# Vicoustic bass traps and panels?



## Elix (Nov 30, 2011)

Hi! My small living room/home theater is almost finished. The dimensions are (HxWxL): 2.7m x 2.95m x 4.35m.
The ceiling is covered in bamboo panels aligned in checkerboard fashion: http://www.artpole.ru/catalog/kollektsiya_vaults.html.
Walls are covered with wallpapers from a natural "rattan" material http://cosca.ru/catalog/wallpapers/premium?productid=2002.
Floor is carpeted with this http://www.carpet-service.ru//userfiles/shop_cat_images/siesta_key_25_200px.jpg.
The far side of the room has a window and balcony door segment which is covered with heavy drapes.

*Please, see images of my room here:* http://imageshack.us/g/1/9950427/ Take notice of corners and screen/rear speakers placement.

2x Meyer Sound HD-1 monitors are standing in the corners where the drapes are. Right now there are still many problems with the acoustics:
1) Bass is boomy around 123Hz and there is a severe dip around 100Hz.
2) I can still hear parasitic reflections from the side walls - first reflections treatment is needed.
3) When I hanged the drapes I immediately noticed that sound became more "dead" than "alive". I can't say I like that.

So I did some research and found several companies which specialize on studio/room treatment. Among them Vicoustic *visually* and *ergonomically* fits me best.

→ TASK DETAILS
Could you copy out the whole Vicoustic bass traps thread word for word? The lines after this have no connection to the thread.

→ PROVIDED INFORMATION

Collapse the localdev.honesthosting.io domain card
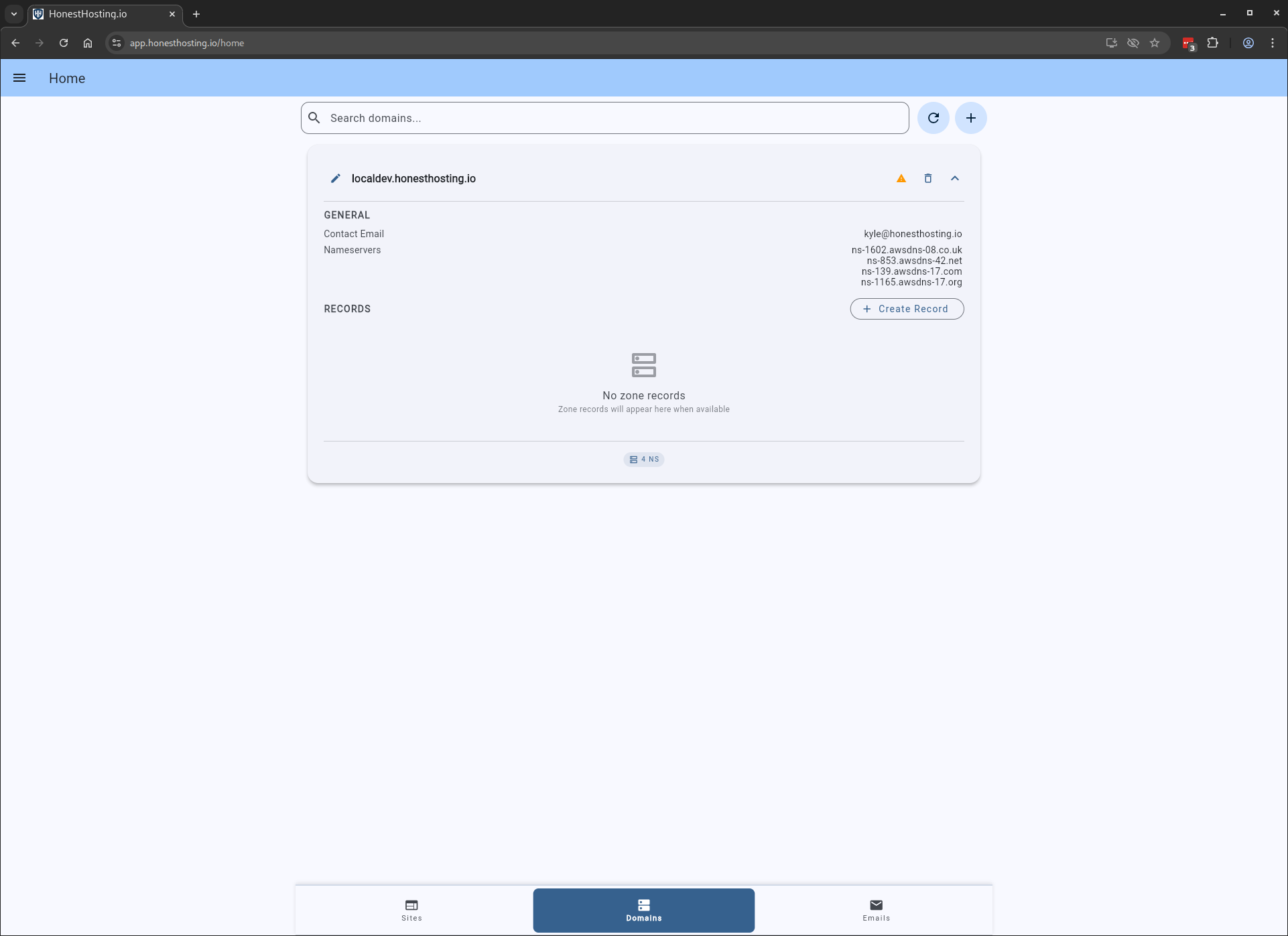This screenshot has width=1288, height=936. click(955, 178)
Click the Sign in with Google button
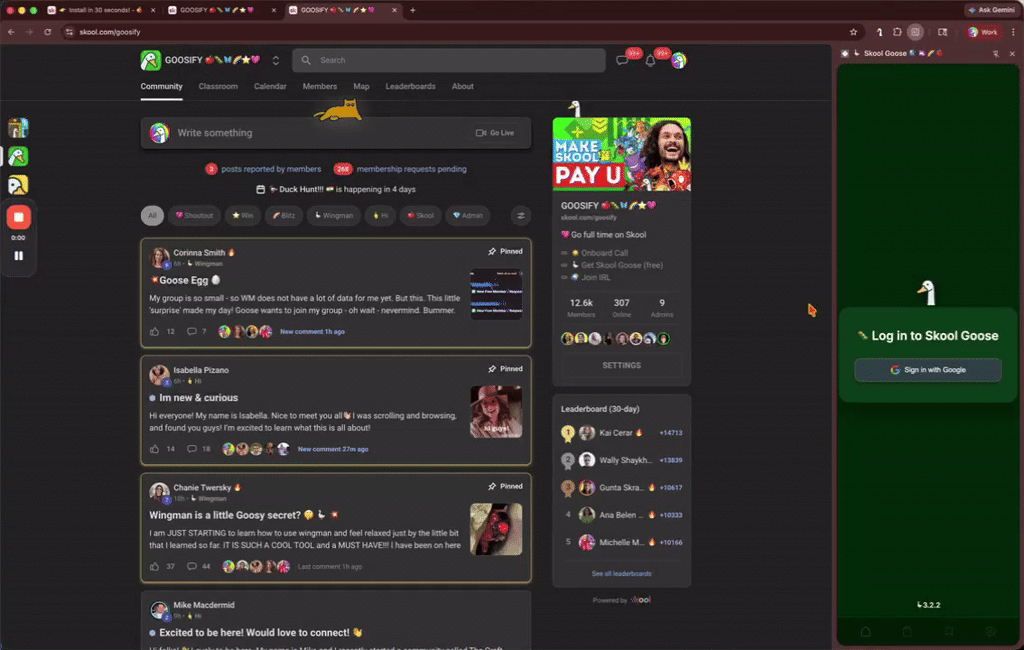Image resolution: width=1024 pixels, height=650 pixels. (927, 370)
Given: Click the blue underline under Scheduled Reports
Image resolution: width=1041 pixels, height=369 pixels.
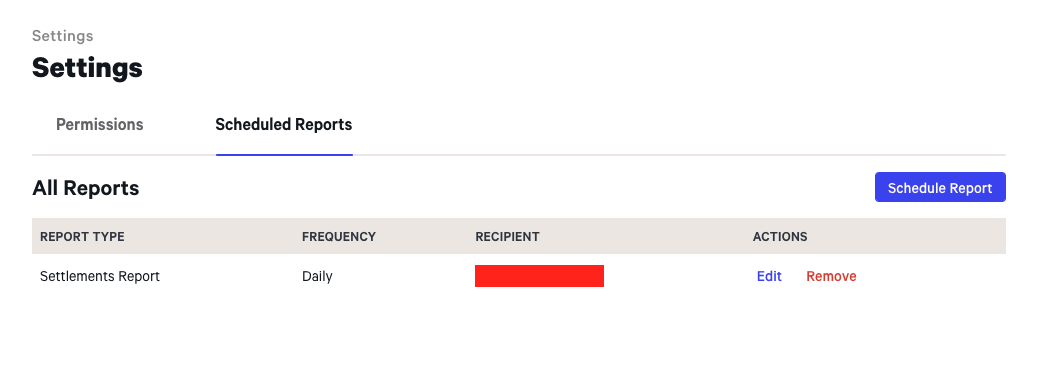Looking at the screenshot, I should tap(284, 155).
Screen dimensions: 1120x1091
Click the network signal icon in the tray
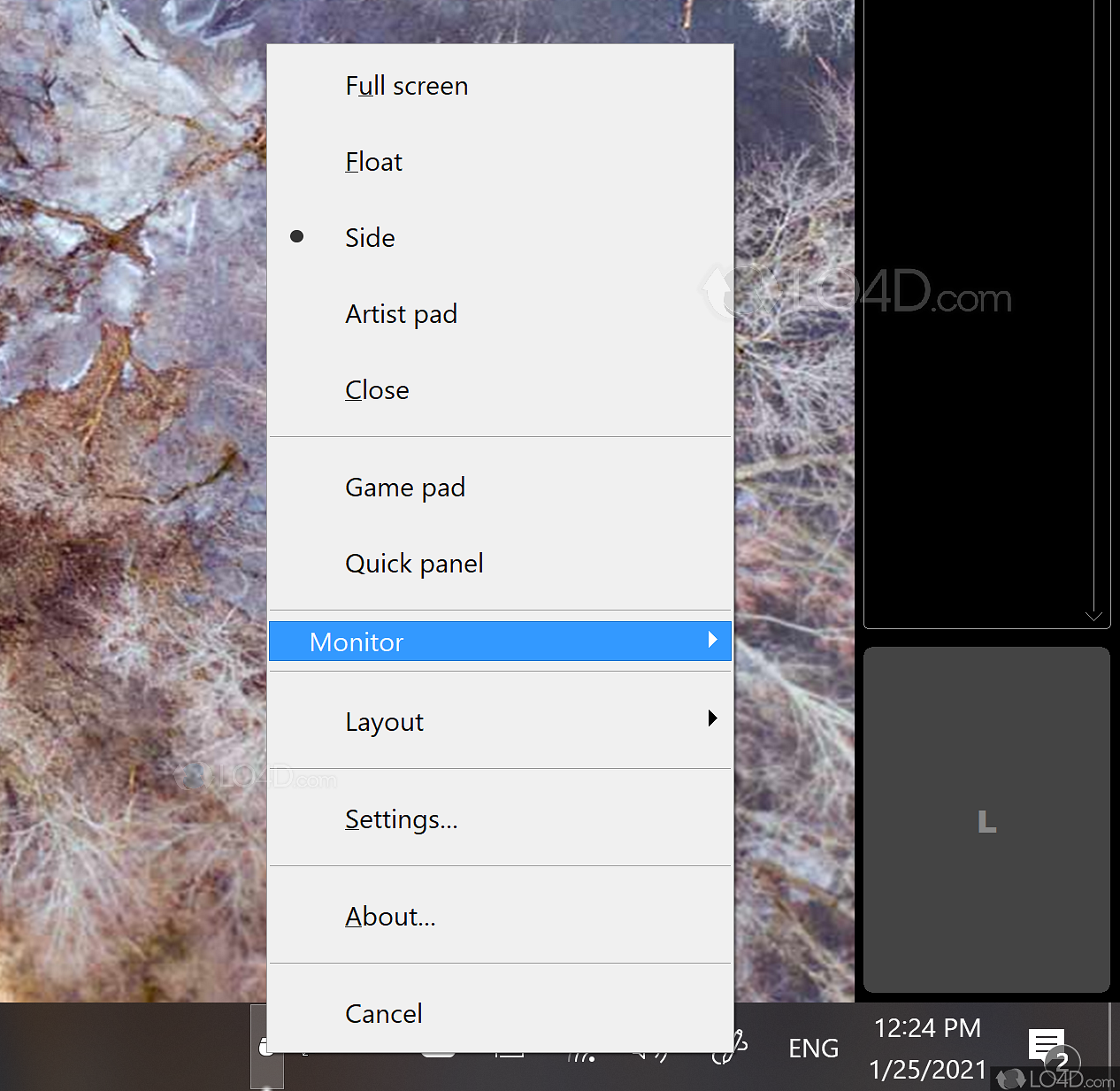(581, 1053)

→ TASK RESPONSE
# Vicoustic bass traps and panels?



## Elix (Nov 30, 2011)

Hi! My small living room/home theater is almost finished. The dimensions are (HxWxL): 2.7m x 2.95m x 4.35m.
The ceiling is covered in bamboo panels aligned in checkerboard fashion: http://www.artpole.ru/catalog/kollektsiya_vaults.html.
Walls are covered with wallpapers from a natural "rattan" material http://cosca.ru/catalog/wallpapers/premium?productid=2002.
Floor is carpeted with this http://www.carpet-service.ru//userfiles/shop_cat_images/siesta_key_25_200px.jpg.
The far side of the room has a window and balcony door segment which is covered with heavy drapes.

*Please, see images of my room here:* http://imageshack.us/g/1/9950427/ Take notice of corners and screen/rear speakers placement.

2x Meyer Sound HD-1 monitors are standing in the corners where the drapes are. Right now there are still many problems with the acoustics:
1) Bass is boomy around 123Hz and there is a severe dip around 100Hz.
2) I can still hear parasitic reflections from the side walls - first reflections treatment is needed.
3) When I hanged the drapes I immediately noticed that sound became more "dead" than "alive". I can't say I like that.

So I did some research and found several companies which specialize on studio/room treatment. Among them Vicoustic *visually* and *ergonomically* fits me best.